Stored data
═══

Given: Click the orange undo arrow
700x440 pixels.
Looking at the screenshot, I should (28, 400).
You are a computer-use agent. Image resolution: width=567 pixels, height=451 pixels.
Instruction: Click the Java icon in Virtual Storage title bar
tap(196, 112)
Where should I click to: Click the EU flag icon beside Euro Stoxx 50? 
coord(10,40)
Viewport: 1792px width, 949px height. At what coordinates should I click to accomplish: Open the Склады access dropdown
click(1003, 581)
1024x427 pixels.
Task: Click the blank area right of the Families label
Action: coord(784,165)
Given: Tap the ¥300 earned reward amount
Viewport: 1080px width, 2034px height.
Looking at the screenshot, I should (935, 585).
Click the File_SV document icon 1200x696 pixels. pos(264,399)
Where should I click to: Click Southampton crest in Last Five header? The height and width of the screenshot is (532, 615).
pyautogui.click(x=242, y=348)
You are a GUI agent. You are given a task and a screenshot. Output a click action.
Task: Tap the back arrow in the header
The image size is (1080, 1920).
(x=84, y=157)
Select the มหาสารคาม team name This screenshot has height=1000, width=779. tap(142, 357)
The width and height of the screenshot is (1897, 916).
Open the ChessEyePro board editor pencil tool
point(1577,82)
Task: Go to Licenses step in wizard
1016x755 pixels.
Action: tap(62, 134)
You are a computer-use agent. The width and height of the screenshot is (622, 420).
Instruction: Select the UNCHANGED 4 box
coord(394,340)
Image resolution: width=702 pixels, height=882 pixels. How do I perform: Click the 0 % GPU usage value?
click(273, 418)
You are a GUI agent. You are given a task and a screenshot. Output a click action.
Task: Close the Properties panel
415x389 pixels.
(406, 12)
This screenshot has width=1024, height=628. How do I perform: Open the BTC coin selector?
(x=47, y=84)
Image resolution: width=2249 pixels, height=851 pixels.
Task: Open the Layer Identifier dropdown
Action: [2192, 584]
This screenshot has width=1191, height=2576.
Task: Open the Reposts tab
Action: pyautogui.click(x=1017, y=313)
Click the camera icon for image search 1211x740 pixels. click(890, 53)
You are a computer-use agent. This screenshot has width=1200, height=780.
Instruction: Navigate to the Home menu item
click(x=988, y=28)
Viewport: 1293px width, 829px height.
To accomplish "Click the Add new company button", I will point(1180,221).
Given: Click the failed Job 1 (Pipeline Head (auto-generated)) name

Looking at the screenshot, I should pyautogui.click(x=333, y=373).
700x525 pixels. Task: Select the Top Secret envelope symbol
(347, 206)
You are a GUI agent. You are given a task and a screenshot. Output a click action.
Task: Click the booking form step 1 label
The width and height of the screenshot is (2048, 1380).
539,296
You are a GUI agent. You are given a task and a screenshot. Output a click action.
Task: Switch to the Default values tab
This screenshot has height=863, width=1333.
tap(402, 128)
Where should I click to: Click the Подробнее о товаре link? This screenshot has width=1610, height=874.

═══

- _Your task_: Would you reproduce all the entries exactly?

- _Answer to this problem_:
Given: Click the orange undo arrow
700x440 pixels.
Looking at the screenshot, I should (28, 400).
You are a computer-use agent. Image resolution: width=567 pixels, height=451 pixels.
Instruction: Click the Java icon in Virtual Storage title bar
tap(196, 112)
Where should I click to: Click the EU flag icon beside Euro Stoxx 50? 
coord(10,40)
Viewport: 1792px width, 949px height. At what coordinates should I click to accomplish: Open the Склады access dropdown
click(1003, 581)
1024x427 pixels.
Task: Click the blank area right of the Families label
Action: coord(784,165)
Given: Tap the ¥300 earned reward amount
Viewport: 1080px width, 2034px height.
Looking at the screenshot, I should (935, 585).
Click the File_SV document icon 1200x696 pixels. pos(264,399)
Where should I click to: Click Southampton crest in Last Five header? The height and width of the screenshot is (532, 615).
pyautogui.click(x=242, y=348)
You are a GUI agent. You are given a task and a screenshot. Output a click action.
Task: Tap the back arrow in the header
The image size is (1080, 1920).
(x=84, y=157)
Select the มหาสารคาม team name This screenshot has height=1000, width=779. tap(142, 357)
The width and height of the screenshot is (1897, 916).
Open the ChessEyePro board editor pencil tool
point(1577,82)
Task: Go to Licenses step in wizard
1016x755 pixels.
Action: tap(62, 134)
You are a computer-use agent. The width and height of the screenshot is (622, 420).
Instruction: Select the UNCHANGED 4 box
coord(394,340)
Image resolution: width=702 pixels, height=882 pixels. How do I perform: Click the 0 % GPU usage value?
click(273, 418)
You are a GUI agent. You are given a task and a screenshot. Output a click action.
Task: Close the Properties panel
415x389 pixels.
(406, 12)
This screenshot has width=1024, height=628. How do I perform: Open the BTC coin selector?
(x=47, y=84)
Image resolution: width=2249 pixels, height=851 pixels.
Task: Open the Layer Identifier dropdown
Action: [2192, 584]
This screenshot has width=1191, height=2576.
Task: Open the Reposts tab
Action: pyautogui.click(x=1017, y=313)
Click the camera icon for image search 1211x740 pixels. click(890, 53)
You are a computer-use agent. This screenshot has width=1200, height=780.
Instruction: Navigate to the Home menu item
click(x=988, y=28)
Viewport: 1293px width, 829px height.
To accomplish "Click the Add new company button", I will point(1180,221).
Given: Click the failed Job 1 (Pipeline Head (auto-generated)) name

Looking at the screenshot, I should pyautogui.click(x=333, y=373).
700x525 pixels. Task: Select the Top Secret envelope symbol
(347, 206)
You are a GUI agent. You are given a task and a screenshot. Output a click action.
Task: Click the booking form step 1 label
The width and height of the screenshot is (2048, 1380).
539,296
You are a GUI agent. You are given a task and a screenshot. Output a click action.
Task: Switch to the Default values tab
This screenshot has height=863, width=1333.
tap(402, 128)
Where should I click to: Click the Подробнее о товаре link? This screenshot has width=1610, height=874.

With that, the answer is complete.